02- Sep2016
Posted By: Tony Fischer

Signs A Senior You Know May Be Hungry

The senior population is the fastest growing in the United States.  We have posted before on the challenges facing the healthcare system as a result of that growth.  But the challenges in caring for the largest generation of seniors in our countries history go far beyond the obvious infrastructure improvements. Access to Senior Care and basic human needs like food and health care are also at risk.

Also Read>>> Warnings Sign A Senior Is Struggling

Healthcare is addressed in the news media cycle everyday but hardly a mention of hunger.  There is a growing population of seniors who face hunger everyday but the reasons vary.  For some, physical limitations prevent seniors from getting food into the house. For others the challenge is the ability to prepare the food they need each day.  Still there are those who lack the financial resources to buy the food they need to stay healthy.

Malnutrition is a major cause of illness among seniors.  A malnourished senior can become weak and is at increased risk for falls.  Malnutrition can also make seniors more susceptible to dehydration, and flu as well as exacerbating illness like Dementia and Multiple Sclerosis

So how do you know a senior may be going hungry?  Let’s outline some warning signs that should signal the need for help.

Senior Shut In

Everyone knows a senior, who because of age, doesn’t get out of the house much anymore.  What we don’t see is that senior’s inability to get food into the house.  As a result the senior may have just a couple days supply of food which can be quickly depleted if the situation is complicated by weather or illness.

Further, if the senior can only make short trips to a local convenience store the selection and freshness may be limited.  There are options available to seniors who can’t properly shop for food.  Local agencies and home care companies have shopping services for those who need it.

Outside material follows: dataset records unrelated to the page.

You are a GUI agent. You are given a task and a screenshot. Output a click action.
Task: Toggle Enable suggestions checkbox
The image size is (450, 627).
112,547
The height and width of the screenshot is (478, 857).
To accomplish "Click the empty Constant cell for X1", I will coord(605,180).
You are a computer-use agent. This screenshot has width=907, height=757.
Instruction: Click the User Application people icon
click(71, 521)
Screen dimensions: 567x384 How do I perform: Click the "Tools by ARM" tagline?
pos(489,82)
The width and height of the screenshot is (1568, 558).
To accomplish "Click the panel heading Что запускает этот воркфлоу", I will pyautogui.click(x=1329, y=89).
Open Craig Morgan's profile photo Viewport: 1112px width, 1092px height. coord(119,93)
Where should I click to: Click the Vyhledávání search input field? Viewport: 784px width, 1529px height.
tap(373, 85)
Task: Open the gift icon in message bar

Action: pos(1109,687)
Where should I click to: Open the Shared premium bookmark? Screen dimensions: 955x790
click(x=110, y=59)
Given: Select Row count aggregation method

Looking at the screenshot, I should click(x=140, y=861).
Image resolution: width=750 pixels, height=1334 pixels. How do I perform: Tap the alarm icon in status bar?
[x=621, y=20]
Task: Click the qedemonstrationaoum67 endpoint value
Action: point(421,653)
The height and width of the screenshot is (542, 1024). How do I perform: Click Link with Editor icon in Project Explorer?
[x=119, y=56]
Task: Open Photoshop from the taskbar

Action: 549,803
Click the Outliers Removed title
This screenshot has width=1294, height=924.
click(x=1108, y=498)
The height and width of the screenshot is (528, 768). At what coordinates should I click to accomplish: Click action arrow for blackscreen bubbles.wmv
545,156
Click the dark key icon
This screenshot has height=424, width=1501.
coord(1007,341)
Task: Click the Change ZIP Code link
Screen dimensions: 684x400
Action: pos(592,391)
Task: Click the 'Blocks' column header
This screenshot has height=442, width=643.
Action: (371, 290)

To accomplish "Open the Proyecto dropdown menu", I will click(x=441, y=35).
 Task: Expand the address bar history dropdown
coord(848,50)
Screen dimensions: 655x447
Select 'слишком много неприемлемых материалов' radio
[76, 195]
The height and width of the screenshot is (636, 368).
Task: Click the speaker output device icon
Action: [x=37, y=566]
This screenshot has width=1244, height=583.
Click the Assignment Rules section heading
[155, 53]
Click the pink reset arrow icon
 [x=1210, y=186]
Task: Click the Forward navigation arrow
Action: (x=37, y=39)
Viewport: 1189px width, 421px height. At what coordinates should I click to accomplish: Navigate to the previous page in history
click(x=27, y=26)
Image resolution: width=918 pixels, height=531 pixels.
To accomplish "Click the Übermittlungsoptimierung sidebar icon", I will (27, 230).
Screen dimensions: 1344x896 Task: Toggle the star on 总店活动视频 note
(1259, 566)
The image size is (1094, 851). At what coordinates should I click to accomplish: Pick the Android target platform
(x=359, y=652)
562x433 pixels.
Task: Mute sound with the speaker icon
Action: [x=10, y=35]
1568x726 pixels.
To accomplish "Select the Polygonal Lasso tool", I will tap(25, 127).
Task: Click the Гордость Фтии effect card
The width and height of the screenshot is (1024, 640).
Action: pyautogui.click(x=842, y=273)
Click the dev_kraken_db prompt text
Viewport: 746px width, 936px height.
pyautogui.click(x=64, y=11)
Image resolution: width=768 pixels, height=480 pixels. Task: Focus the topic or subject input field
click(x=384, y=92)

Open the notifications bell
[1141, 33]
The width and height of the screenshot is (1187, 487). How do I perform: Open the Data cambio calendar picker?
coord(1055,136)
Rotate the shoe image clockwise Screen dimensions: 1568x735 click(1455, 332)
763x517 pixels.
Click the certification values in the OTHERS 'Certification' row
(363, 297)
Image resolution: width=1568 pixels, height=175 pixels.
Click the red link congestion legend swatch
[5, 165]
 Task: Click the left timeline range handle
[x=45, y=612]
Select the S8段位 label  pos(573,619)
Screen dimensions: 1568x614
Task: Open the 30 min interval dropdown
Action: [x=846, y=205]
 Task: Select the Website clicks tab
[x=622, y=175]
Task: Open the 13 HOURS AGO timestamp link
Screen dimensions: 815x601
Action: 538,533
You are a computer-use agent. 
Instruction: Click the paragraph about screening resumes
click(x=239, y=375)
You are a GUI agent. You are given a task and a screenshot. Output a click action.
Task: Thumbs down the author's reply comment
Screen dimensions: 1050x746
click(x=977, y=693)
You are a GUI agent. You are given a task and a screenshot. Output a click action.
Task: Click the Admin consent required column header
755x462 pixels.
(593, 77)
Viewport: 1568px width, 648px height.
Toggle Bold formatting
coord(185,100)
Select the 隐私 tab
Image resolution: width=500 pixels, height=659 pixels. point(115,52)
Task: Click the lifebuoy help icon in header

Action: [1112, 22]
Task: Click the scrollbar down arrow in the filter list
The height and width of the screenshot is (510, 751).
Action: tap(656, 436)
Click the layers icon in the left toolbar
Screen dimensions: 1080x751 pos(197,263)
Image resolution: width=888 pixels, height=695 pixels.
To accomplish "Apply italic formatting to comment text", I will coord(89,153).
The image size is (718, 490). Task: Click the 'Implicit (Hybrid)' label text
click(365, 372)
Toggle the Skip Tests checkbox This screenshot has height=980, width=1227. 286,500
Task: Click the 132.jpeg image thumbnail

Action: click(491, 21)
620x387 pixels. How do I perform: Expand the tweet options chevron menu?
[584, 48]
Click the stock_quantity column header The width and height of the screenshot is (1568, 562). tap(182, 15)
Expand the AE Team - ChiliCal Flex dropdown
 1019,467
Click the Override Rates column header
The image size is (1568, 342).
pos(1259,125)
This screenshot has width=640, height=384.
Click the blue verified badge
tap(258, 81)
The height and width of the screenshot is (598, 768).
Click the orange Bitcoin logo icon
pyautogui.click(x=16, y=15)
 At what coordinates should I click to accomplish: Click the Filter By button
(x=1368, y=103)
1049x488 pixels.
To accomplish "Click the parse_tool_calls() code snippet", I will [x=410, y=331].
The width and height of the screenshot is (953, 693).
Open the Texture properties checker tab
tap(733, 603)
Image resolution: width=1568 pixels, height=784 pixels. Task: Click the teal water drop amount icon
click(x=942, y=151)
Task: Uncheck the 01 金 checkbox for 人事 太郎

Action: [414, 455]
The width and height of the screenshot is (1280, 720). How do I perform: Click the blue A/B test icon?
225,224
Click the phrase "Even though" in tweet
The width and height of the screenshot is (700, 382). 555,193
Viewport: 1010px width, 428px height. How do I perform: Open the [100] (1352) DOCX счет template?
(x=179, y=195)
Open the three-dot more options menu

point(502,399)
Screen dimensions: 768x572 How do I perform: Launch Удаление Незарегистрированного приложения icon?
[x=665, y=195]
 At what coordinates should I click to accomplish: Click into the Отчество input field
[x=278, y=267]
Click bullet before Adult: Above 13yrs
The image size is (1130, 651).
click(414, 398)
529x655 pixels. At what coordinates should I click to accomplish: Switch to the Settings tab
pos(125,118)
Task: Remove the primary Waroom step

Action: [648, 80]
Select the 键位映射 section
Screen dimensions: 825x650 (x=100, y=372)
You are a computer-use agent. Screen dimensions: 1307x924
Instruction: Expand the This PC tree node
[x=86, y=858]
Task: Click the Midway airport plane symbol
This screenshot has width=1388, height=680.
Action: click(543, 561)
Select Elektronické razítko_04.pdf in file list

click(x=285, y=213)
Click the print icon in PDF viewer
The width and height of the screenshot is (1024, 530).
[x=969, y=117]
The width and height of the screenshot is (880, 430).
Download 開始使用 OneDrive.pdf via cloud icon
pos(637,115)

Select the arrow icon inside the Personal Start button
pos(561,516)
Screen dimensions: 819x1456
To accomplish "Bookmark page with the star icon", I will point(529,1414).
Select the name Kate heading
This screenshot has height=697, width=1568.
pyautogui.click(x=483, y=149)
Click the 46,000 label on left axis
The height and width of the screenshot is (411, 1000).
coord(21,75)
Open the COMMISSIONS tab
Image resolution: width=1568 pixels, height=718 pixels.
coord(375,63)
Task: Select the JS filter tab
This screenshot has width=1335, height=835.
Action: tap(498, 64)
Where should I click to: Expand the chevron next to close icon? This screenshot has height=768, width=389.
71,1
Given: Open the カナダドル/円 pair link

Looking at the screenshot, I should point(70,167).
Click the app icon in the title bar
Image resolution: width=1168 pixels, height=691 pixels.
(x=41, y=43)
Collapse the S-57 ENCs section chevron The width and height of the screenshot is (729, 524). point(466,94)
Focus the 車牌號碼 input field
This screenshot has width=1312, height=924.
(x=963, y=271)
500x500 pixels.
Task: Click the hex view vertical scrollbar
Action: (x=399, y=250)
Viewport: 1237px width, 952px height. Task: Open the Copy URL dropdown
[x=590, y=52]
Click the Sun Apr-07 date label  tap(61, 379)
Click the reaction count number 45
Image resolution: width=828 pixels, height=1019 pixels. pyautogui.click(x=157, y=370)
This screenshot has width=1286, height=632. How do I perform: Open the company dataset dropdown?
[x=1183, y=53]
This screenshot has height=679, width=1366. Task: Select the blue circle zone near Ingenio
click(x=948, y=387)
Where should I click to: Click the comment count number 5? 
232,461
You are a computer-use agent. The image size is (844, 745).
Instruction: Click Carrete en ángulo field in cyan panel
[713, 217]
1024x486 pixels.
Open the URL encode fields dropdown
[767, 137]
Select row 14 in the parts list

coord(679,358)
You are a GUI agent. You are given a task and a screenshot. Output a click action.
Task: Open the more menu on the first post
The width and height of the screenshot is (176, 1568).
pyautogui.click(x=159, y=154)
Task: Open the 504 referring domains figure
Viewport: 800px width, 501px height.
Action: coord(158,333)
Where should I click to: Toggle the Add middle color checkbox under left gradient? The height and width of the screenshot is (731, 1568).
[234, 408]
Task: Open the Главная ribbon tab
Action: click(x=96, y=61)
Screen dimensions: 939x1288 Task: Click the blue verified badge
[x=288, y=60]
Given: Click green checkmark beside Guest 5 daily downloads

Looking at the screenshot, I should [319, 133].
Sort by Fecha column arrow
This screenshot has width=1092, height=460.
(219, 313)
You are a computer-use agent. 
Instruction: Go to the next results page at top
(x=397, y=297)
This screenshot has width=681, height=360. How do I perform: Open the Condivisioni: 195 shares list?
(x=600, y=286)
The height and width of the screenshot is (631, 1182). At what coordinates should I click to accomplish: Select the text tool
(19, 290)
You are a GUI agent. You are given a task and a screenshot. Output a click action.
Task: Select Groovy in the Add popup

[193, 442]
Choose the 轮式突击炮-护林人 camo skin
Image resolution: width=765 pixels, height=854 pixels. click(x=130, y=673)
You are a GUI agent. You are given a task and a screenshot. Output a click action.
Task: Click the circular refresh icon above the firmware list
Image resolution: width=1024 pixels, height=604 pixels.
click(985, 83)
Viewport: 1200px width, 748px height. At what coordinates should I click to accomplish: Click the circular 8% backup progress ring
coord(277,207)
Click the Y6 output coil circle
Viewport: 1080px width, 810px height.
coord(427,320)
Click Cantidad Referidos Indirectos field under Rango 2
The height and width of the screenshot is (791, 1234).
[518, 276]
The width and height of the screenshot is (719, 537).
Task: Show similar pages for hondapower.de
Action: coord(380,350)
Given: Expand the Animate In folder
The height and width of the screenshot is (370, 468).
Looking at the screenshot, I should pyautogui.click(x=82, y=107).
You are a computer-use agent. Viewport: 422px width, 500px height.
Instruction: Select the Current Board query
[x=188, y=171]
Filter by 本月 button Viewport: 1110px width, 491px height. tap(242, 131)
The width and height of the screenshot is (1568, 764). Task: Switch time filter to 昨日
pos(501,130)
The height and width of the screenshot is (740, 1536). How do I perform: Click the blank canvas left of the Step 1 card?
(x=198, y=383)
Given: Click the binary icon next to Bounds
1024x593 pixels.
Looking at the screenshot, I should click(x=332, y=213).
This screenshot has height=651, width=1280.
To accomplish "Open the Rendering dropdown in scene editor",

Expired Food In the Fridge

Expired canned and dry goods, perishables like milk and eggs are signs that a senior may be having trouble preparing food.  It could be that the senior has a disease process like dementia or physical limitations that make the process of preparing food extremely difficult.  The layout of the kitchen could also be a factor.  A kitchen that served the senior well 10 years ago may not be as efficient now for a handicapped senior.

There are services offered through local agencies that can provide prepared meals or prepared them for the senior. Check with your cities senior service department for more information.

Extreme Weight Loss

If a senior you know has lost an inordinate amount of weight they could be suffering from hunger.  There are a couple of reasons for weight loss some of those have been outlined above.  But there are other factors. Illness, medications and dehydration can all cause a loss of appetite that can lead to weight loss.

If a senior you know has had an extreme weight loss, contact their primary care physician and schedule and appointment immediately.

If you think a senior you know is struggling with hunger reach out to them.  Ask some questions and help where you can or connect them with a community service organization.